> _PROBLEM_
Filter the entries below, keeping every line that has the word "サーフのファブリックパネル".

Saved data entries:
·····

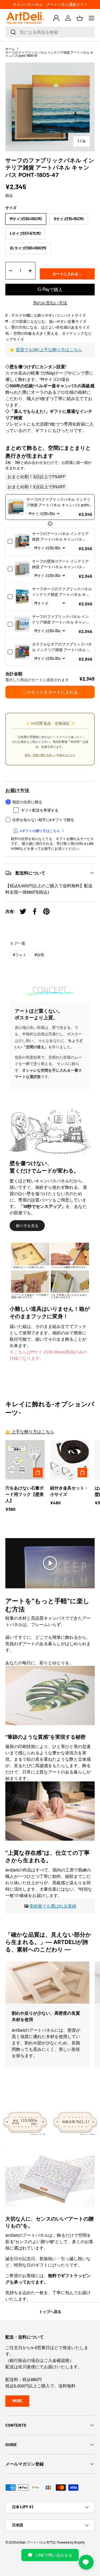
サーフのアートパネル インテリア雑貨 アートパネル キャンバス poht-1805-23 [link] (60, 536)
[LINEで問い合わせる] (86, 2562)
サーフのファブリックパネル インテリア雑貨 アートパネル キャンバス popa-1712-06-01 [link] (61, 619)
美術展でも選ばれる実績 (52, 1905)
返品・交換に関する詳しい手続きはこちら (50, 755)
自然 (39, 954)
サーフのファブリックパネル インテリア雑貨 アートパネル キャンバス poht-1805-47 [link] (58, 502)
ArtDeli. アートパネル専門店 (36, 2542)
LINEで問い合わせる (54, 2555)
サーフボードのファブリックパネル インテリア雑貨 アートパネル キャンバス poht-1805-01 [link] (62, 592)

·····

> _TASK OUTPUT_
サーフのファブリックパネル インテリア雑貨 アートパネル キャンバス popa-1712-06-01 [link] (61, 619)
サーフのファブリックパネル インテリア雑貨 アートパネル キャンバス poht-1805-47 [link] (58, 502)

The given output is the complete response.